- [Document]

▬▬▬▬▬▬▬▬▬▬

Saturday, June 21, 2014

140622 Into All the Earth



 Acts 8:26-38 Now an angel of the Lord said to Philip, “Rise and go toward the south to the road that goes down from Jerusalem to Gaza.” This is a desert place. 27 And he rose and went. And there was an Ethiopian, a eunuch, a court official of Candace, queen of the Ethiopians, who was in charge of all her treasure. He had come to Jerusalem to worship 28 and was returning, seated in his chariot, and he was reading the prophet Isaiah. 29And the Spirit said to Philip, “Go over and join this chariot.” 30 So Philip ran to him and heard him reading Isaiah the prophet and asked, “Do you understand what you are reading?” 31 And he said, “How can I, unless someone guides me?” And he invited Philip to come up and sit with him. 32 Now the passage of the Scripture that he was reading was this: “Like a sheep he was led to the slaughter and like a lamb before its shearer is silent, so he opens not his mouth. 33   In his humiliation justice was denied him. Who can describe his generation? For his life is taken away from the earth.”
34 And the eunuch said to Philip, “About whom, I ask you, does the prophet say this, about himself or about someone else?” 35 Then Philip opened his mouth, and beginning with this Scripture he told him the good news about Jesus. 36 And as they were going along the road they came to some water, and the eunuch said, “See, here is water! What prevents me from being baptized?” 38 And he commanded the chariot to stop, and they both went down into the water, Philip and the eunuch, and he baptized him. 39 And when they came up out of the water, the Spirit of the Lord carried Philip away, and the eunuch saw him no more, and went on his way rejoicing. 40 But Philip found himself at Azotus, and as he passed through he preached the gospel to all the towns until he came to Caesarea.

▬▬▬▬▬▬▬▬▬▬

- [Supplied material]
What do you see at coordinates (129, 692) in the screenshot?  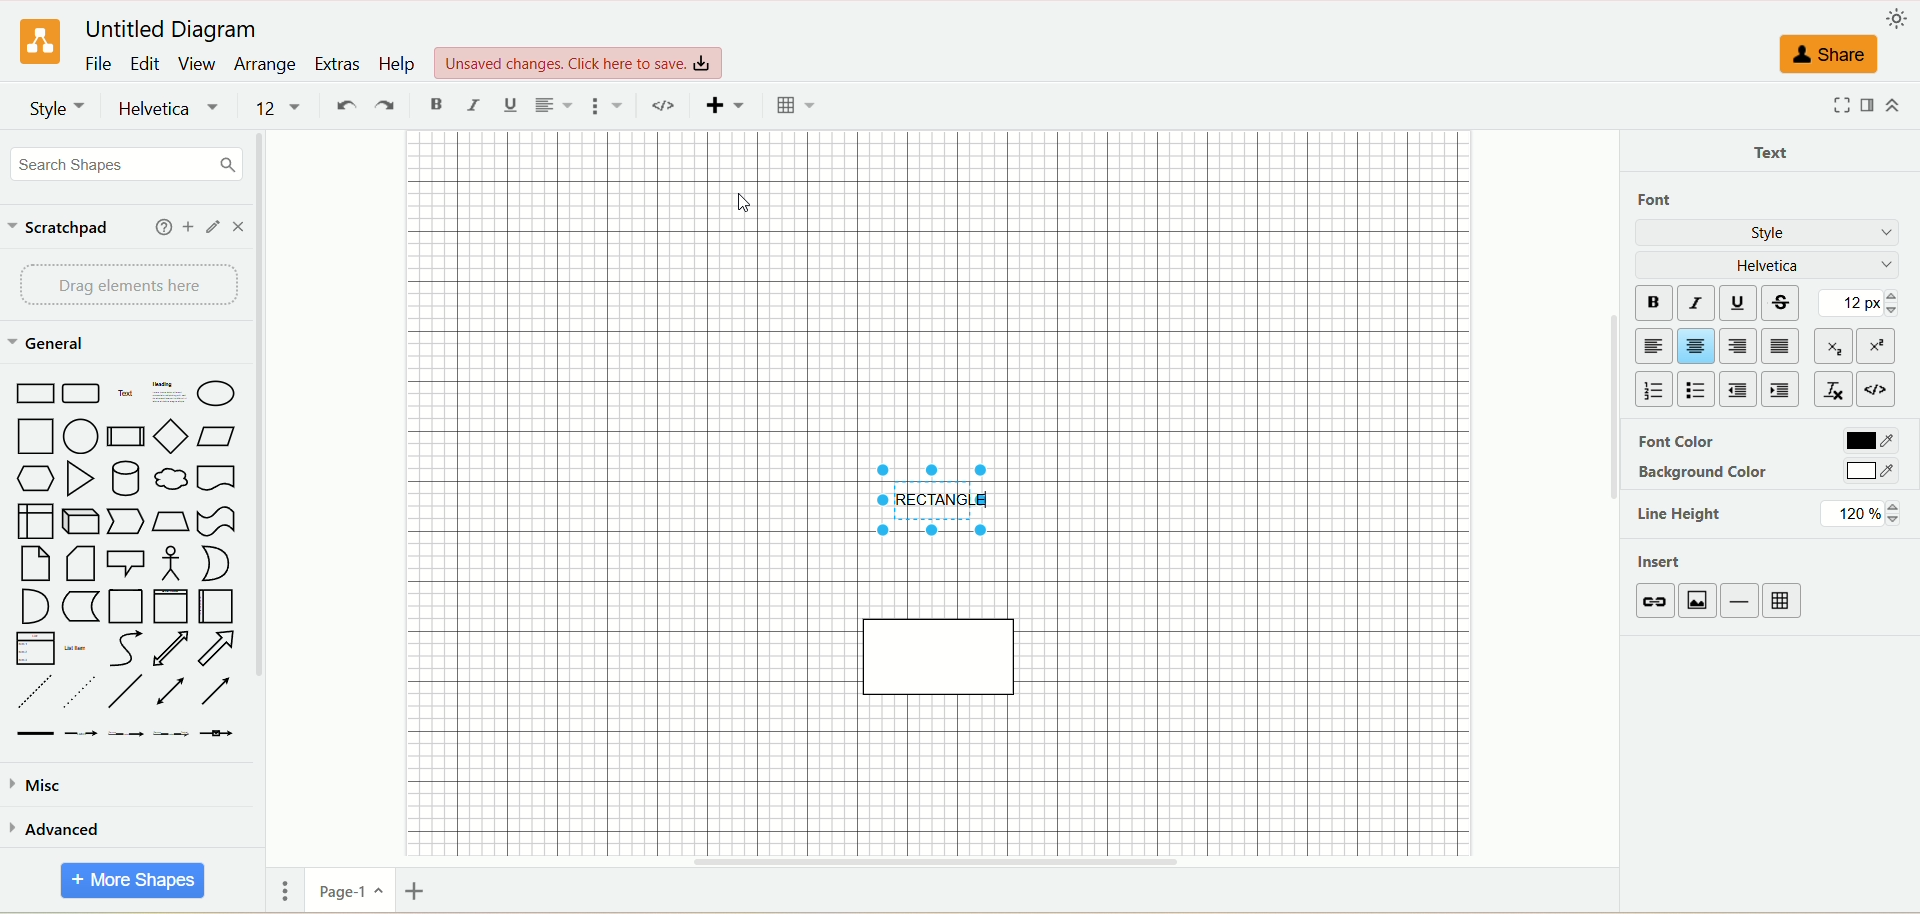 I see `line` at bounding box center [129, 692].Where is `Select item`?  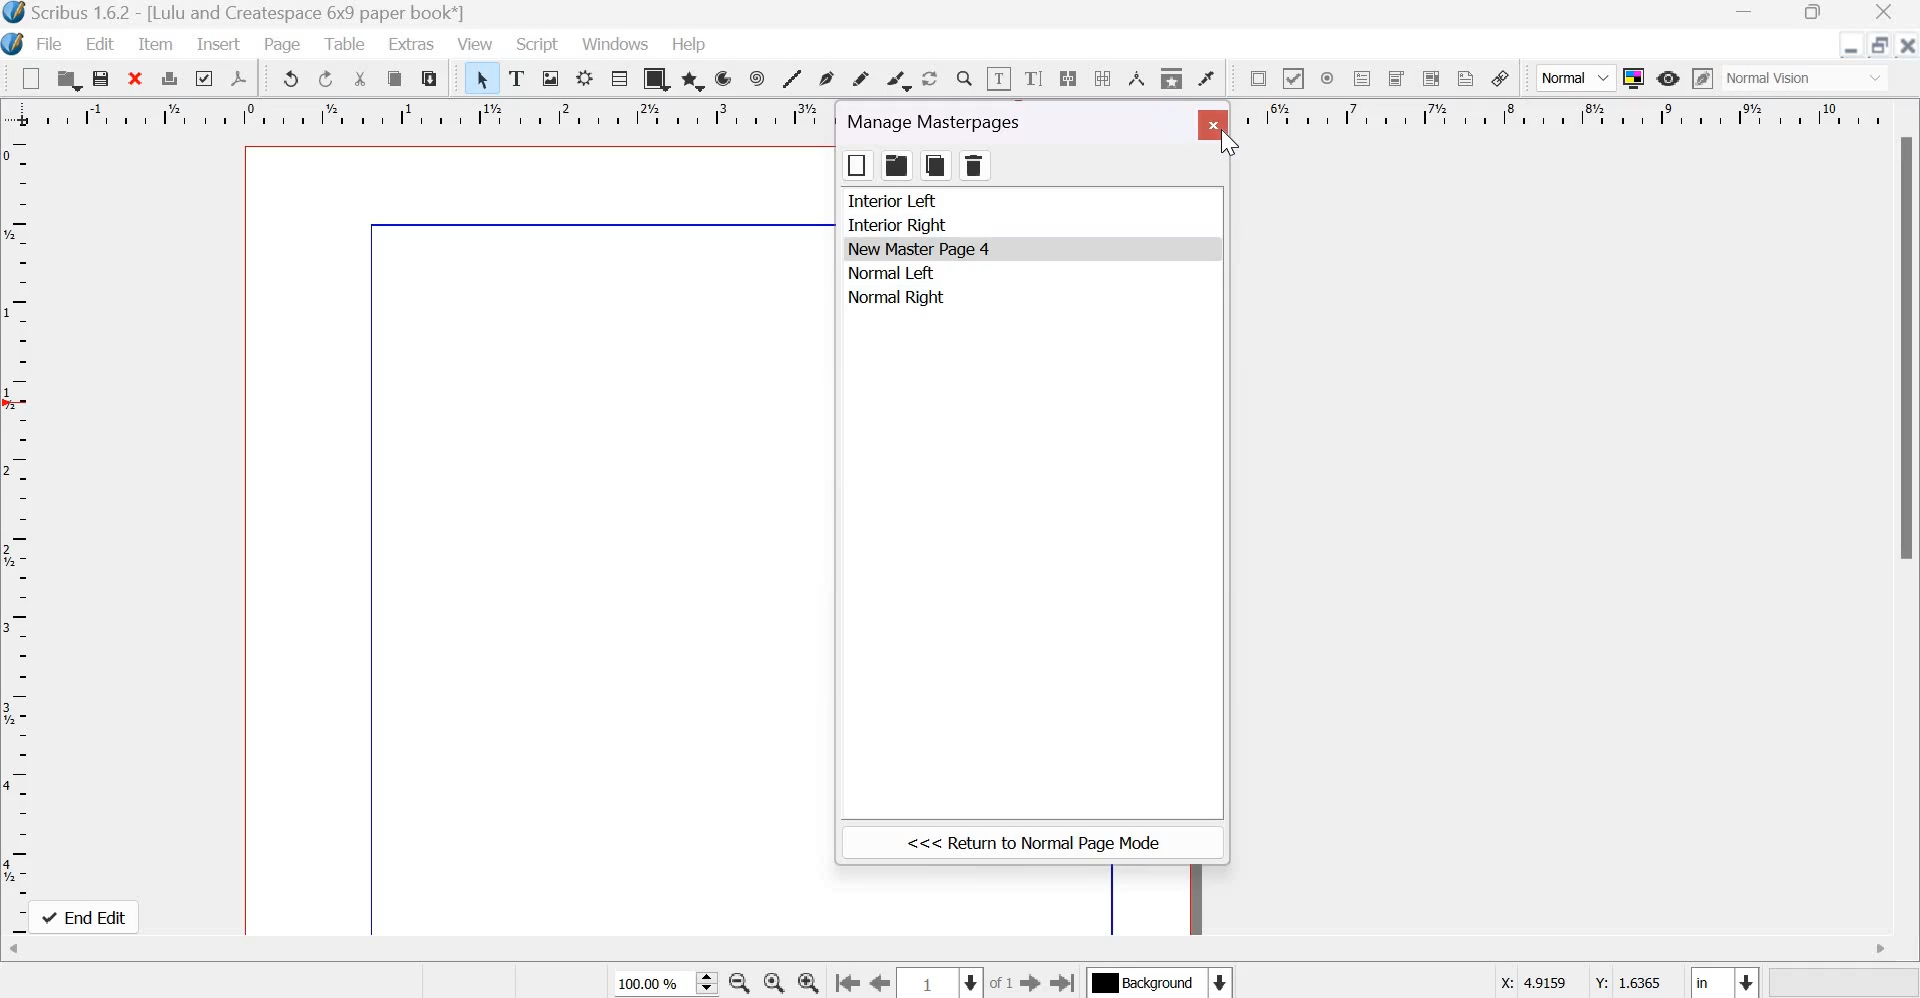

▬▬▬▬▬▬▬▬▬▬

- [To-do list]
a: In the Bible passage about Philip and the Ethiopian, where did Philip find himself after the Spirit of the Lord carried him away?
b: Write what comes next in the Bible passage about Philip and the Ethiopian, picking up after its last sentence.

- [The results]
a: At Azotus.

b:
Jesus’ last command to his disciples was to go to all the world with the gospel. I usually think of the beginning of “going to all the world” as the first missionary journey by Paul and Barnabas. However, it really began on the day of Pentecost when visitors from all over the Roman world first heard the gospel and later took it home with them. The next step was taken by Philip when he took the gospel to Samaria. Now, we see Philip being placed in a strategic position to make contact, at just the right time, with an official of the Ethiopian government. The Spirit of God began right away to move in the church to get the gospel out of the confines of Jerusalem.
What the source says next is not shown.